*** The records Section Begins ***

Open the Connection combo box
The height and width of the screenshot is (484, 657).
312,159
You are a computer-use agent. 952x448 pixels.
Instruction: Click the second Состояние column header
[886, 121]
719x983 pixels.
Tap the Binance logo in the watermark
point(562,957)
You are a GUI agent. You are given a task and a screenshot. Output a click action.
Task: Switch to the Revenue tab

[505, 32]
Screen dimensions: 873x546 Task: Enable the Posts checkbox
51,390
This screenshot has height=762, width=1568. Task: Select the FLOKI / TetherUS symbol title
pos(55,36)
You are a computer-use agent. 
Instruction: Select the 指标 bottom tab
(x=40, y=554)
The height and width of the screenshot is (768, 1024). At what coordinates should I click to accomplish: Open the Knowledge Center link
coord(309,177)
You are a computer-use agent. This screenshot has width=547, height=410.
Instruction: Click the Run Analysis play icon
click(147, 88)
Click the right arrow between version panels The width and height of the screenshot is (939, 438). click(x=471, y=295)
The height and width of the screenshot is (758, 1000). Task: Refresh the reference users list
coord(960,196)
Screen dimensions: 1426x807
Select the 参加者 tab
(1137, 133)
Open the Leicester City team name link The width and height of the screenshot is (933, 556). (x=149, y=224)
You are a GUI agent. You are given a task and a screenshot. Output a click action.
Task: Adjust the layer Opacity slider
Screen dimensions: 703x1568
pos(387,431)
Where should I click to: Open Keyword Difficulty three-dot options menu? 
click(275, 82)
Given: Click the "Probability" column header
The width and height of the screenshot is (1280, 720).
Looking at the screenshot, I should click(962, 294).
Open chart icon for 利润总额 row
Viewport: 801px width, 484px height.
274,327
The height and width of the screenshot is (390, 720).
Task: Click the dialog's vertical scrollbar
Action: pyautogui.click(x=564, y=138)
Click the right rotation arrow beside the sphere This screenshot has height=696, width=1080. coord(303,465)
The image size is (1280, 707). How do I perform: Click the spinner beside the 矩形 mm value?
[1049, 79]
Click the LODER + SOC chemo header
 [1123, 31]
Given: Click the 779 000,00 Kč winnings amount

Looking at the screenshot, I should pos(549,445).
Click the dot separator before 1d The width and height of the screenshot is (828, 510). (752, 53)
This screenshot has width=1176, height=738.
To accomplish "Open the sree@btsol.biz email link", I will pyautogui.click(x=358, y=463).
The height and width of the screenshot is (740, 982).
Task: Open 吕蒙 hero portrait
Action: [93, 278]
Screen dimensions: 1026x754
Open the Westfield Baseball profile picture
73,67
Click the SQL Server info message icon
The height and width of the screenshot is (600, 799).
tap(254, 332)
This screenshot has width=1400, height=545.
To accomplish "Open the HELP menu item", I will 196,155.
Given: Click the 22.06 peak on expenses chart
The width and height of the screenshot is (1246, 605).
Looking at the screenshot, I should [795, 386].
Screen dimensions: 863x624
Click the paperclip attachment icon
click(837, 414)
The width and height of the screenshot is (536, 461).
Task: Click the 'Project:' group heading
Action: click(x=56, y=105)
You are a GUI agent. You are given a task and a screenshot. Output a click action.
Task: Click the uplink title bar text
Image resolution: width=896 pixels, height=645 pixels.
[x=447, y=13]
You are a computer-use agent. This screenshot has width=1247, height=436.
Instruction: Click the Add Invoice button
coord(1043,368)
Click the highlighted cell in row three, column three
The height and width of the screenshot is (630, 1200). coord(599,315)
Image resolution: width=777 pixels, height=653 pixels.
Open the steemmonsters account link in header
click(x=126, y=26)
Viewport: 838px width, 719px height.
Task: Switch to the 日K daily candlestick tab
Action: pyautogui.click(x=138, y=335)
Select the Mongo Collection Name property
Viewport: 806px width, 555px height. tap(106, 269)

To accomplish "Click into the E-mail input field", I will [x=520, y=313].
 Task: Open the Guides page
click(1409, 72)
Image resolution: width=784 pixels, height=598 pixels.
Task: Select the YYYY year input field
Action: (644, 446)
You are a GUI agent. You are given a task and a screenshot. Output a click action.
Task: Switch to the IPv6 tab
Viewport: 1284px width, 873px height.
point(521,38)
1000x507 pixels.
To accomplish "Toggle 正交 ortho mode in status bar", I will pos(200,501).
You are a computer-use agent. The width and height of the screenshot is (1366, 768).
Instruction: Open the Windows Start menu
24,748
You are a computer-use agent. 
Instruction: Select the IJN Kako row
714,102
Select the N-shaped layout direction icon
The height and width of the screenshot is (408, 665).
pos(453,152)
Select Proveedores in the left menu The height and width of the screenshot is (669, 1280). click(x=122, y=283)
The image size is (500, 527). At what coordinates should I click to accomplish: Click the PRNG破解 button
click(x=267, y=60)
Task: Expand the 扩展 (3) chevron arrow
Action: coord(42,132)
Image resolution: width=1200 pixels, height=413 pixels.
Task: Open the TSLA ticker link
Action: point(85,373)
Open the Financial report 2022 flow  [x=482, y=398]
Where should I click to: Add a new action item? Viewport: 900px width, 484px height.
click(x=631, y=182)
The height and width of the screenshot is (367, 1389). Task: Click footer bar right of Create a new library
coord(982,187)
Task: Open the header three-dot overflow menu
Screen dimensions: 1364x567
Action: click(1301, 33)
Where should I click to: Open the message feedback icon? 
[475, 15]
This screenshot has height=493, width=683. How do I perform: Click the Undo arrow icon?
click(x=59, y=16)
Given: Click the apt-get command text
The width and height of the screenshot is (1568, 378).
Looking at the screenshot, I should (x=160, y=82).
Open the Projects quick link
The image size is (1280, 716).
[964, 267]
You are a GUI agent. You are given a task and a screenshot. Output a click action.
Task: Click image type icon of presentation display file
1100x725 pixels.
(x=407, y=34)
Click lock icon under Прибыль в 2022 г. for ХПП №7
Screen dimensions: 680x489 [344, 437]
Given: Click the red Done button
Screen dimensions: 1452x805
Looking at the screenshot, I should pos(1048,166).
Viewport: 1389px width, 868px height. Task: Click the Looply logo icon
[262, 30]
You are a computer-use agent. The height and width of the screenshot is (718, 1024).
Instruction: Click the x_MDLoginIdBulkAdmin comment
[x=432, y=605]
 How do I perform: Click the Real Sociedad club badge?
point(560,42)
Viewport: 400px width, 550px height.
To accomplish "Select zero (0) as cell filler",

*** The records Section Ends ***

- **Goal of the exercise**:
Wherever a line of the records above contains the string "text", copy that line out.

- **Solution**:
Task: Click the uplink title bar text
Given: Click the apt-get command text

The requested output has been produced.